Once again, though, the movie's strongest assets are its visuals. Director Christophe Gans displays an impeccable flair for realizing the otherworldliness of the settings and their inhabitants. The town, which constantly rains ashes, is shrouded in blinding grayness that gives off a quiet, ethereal quality. The hellish creatures are the stuff (and source) of nightmares. Dancers were actually cast in these roles to give each demon an almost balletic grace, making their jerky movements all the more disturbing. Roberto Campanella choreographed the movements of each creature and portrays the two most horrific of them—a tongue-flicking janitor and a baddie known only as Red Pyramid. These are without a doubt some of the most striking bogeymen that I have seen on screen in a long time.

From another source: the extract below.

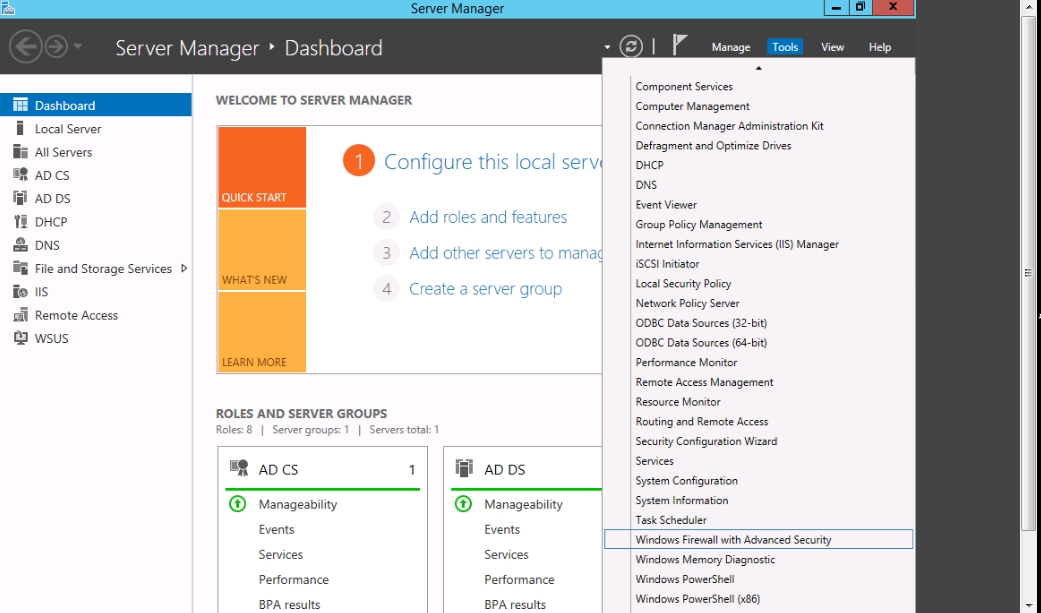Select the WHAT'S NEW tile
Viewport: 1041px width, 613px height.
[261, 250]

It's just a shame a better movie wasn't constructed around them.
Sony Pictures Home Entertainment has delivered "Silent Hill" on DVD, and they have given it a stunning, high-definition transfer. The 2.35:1 anamorphic image superbly retains all of the film's twisted beauty. Contrast is excellent, and the dark atmosphere is perfectly conveyed with deep black levels. Colors are generally muted, but there are some bright, daylight scenes at the beginning and very end of the movie, and they boast vibrant colors and fine saturation here. Picture clarity is solid throughout, making this an eye-opening feast.
There is also no slacking in the audio department, with a Dolby Digital 5.1 track that packs a punch. Aggressive when need be, this soundtrack enhances the mood of the film, distributing the unnerving sound effects around all channels for a skin-crawling experience. Dialogue comes through naturally while foley and music pound thunderously around the back speakers. You will feel veritably trapped in the world of "Silent Hill," with the audio providing an almost claustrophobic sensation around you.
The only notable bonus on this disc is a 6-part featurette called "Path of Darkness: Making 'Silent Hill.'" At 59 minutes, this is a compact little documentary with behind-the-scenes footage and interviews with cast and crew. All of the principal cast members are on hand to give their thoughts on the film, and the rest of the crew talk about their work, from the director to the make-up artists. Lots of attention is given to the creation of the terrifying villains. In addition to this feature, there are several previews for other releases from Sony.
I will not go on record as saying that "Silent Hill" is a good horror movie, because I honestly don't think it is. It is not even all that scary, so much as it is disturbing. However, the movie is a feast for the eyes and imagination, and video game fanatics will probably salivate over it. If you are looking for provocative Grand Guignol with tight suspense and clever storytelling, go elsewhere. If you like your nightmares served upfront without the clutter of dramatic structure, then "Silent Hill" should be your next stop.